Delete Duplicates

wanted to throw my hat in for being able to delete duplicates from the "Duplicate Items" section. detecting the duplicates is really great, but the only option seems to be to "Merge 2 Items." I'd like to be able to just select the one I'd like to keep and delete the other. At the moment, I'm detecting the duplicate, then going back to the original list and deleting each duplicate individually.

Thanks!
Paras.
«1
  • Why is merging the items undesirable?
  • Merging the files is undesirable for me because most times the second file is a duplicate of the first. Merging puts two of the same documents under the same heading, but I still have two copies. I really want to delete the second copy and save 50% of the disk space.

    Hope this is clear, but if not, please let me know and I can expound further. Thx.
  • A better process would be to drag the duplicates to a temporary collection, merge them, and then go through the temporary collection and delete the child items you don't want.

    A future version of Zotero will likely delete identical attachments automatically.
  • Pretty amazing that it is so complicated to delete duplicates. That's a basic Endnote function.
  • Scott: Not sure what you're referring to. Zotero 3.0 already has duplicate detection and merging. This thread is about deletion of identical child attachments.
  • +1 for wanting to auto delete identical child attachements. It would also be nice to have to option to choose to auto delete all but the most recent child attachement if they match othewise. I am getting a lot of duplicate pubmed links, so their date I accessed is different but everything else is the same. More tough, is the issue where I have autodownloaded the pdf twice. I may have gone into one pdf and highlighted while the other I have not. You could have an option to delete all but the most recent child attachement if they have the same name, which would solve this dup pdf problem, assuming the edited pdf was more recently modified.
  • Here's the relevant issue, for reference: https://github.com/zotero/zotero/issues/61

    Removing completely identical files, and identical linked files and URLs, would be a good first step, though we still need to decide which of the titles/filenames to keep. (Also need to merge tags and related items and maybe concatenate embedded (right-pane) notes.)
  • I Might have a similar problem.
    I realised that I have a massive amount of duplicated items - in fact alls my items exist either in two or six version. THe merge item functions seems to work fine, but for the fact that all the attachements (example: a library bookmark, a sort commentary), notes are not deleted but subsist in 2 or 6 copies on my main library. I guess it is possible to delete them individually, but that would take a very large amount of time.
    COuld you confirm that I understood well what had been written and that there is no other option available?
    THank you in advance.
  • edited June 10, 2013
    Egochan: Depending on how those duplicate items can to be, you may be able to sort your library by Date Added and just delete the batches that you don't want (if say, they came from multiple import attempts). Start a new thread if you need more help with that.

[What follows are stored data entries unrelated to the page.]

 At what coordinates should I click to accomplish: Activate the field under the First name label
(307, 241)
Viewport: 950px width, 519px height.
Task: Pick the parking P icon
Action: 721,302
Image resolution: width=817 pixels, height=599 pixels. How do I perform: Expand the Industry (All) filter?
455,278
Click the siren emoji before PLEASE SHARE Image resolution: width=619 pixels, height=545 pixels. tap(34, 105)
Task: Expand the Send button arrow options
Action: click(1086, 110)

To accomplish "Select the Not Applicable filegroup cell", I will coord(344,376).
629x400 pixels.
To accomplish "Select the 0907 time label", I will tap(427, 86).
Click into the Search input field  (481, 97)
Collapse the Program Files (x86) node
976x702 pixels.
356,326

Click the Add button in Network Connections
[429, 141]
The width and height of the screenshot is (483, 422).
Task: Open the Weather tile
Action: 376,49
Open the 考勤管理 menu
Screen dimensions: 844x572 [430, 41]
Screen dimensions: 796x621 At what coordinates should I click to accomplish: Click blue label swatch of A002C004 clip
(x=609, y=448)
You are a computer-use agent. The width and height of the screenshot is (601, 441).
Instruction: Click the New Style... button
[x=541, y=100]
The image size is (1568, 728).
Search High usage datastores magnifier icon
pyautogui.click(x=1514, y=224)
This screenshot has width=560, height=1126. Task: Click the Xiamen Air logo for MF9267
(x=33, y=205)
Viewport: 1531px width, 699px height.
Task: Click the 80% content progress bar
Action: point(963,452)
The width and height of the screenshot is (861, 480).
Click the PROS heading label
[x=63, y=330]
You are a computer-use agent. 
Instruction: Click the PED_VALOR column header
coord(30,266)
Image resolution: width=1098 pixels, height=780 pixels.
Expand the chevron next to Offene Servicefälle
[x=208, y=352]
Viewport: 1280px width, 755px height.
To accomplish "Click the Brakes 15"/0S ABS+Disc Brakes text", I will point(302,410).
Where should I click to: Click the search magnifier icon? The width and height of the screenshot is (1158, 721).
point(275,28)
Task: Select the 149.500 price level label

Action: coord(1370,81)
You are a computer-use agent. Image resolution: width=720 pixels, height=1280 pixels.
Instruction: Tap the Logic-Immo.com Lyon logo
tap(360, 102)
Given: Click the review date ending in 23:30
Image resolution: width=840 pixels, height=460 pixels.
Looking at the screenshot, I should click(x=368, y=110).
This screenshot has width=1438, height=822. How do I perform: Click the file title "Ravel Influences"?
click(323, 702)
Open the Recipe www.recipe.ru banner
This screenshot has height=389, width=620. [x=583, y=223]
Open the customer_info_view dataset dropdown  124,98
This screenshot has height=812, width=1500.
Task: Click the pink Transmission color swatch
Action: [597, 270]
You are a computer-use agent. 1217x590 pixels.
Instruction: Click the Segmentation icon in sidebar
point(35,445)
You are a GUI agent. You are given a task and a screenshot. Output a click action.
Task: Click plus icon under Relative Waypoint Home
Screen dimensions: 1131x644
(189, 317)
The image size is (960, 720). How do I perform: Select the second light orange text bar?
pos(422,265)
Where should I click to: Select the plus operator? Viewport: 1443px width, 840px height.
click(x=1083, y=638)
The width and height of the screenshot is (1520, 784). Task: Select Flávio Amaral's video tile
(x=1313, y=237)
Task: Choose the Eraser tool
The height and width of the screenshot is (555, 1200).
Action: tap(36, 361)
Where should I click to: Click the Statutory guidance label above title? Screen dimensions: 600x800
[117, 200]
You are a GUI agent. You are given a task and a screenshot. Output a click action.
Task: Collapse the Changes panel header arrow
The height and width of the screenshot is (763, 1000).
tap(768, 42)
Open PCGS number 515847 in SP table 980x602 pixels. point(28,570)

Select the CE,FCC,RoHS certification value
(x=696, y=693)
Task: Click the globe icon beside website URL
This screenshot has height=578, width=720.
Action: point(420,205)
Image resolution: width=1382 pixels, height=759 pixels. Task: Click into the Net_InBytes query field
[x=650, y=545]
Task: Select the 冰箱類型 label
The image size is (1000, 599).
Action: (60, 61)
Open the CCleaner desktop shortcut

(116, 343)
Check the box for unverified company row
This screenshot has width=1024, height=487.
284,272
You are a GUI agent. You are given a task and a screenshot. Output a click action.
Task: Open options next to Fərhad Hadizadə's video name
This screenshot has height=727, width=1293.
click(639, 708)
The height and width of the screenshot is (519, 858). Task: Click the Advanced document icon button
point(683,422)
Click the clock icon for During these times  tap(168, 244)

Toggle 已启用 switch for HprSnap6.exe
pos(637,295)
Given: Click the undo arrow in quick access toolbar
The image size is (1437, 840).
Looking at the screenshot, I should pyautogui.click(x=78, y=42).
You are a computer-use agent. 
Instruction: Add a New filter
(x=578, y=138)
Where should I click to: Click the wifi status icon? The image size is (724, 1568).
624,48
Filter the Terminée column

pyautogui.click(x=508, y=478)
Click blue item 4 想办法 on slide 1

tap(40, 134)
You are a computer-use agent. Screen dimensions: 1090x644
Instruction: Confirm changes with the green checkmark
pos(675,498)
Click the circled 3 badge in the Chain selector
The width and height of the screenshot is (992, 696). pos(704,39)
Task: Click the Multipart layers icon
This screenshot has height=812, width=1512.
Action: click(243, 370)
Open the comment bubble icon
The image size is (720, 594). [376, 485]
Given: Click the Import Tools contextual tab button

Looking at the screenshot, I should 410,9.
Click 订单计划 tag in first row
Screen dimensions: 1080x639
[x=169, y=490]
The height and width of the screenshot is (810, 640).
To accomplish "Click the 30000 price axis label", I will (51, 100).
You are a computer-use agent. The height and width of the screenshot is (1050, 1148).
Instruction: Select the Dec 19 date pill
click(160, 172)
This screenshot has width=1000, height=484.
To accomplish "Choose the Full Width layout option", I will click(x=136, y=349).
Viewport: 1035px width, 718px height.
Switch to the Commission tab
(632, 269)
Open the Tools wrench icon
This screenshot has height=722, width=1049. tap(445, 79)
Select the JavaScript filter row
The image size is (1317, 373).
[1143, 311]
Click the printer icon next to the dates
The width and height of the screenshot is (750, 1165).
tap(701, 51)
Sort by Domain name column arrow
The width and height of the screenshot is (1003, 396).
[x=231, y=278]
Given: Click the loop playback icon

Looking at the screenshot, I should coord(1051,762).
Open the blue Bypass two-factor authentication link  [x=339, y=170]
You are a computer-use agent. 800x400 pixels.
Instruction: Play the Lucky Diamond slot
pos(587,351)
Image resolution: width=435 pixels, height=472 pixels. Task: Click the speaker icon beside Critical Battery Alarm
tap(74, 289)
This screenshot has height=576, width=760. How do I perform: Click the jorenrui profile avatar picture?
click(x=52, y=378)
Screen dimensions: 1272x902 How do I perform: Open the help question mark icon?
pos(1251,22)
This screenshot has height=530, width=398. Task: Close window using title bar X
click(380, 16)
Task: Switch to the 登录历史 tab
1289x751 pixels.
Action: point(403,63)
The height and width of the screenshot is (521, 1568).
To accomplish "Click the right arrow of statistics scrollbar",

    Beyond that, yes, right now when you merge items it keeps both sets of child items.
  • Hello, Dan,

    The duplicate detection feature has been working out very well for me overall.
    However, I have ran into a seemingly impassable problem:
    I have two items with the same title and year, but one is a presentation and the other is a journal article. The name of the (sole) presenter is the same as the name of the lead author of the journal article.
    They show up paired on my duplicate items list. Merging is not offered as an option since (naturally) "Merged items must all be of the same item type".
    I have a feeling that this (items of a different type) could be a case where an option other than merging should be offered, e.g. "these are not duplicates, but different items", thus removing them from the duplicate items list.
    Is this something that you would consider working on?
    Thanks in advance for all your hard work. Greatly appreciated!
  • +1 to ahannides' idea of an option to say "these are not duplicates, but different items".

    I have nine volumes of a set entered in my collection. Each is distinct, with different sub-titles, authors, and linked files. Three of these are showing up in duplicates, although they each of these have a different sub-title, different linked files, and only two of three volumes have the same authors.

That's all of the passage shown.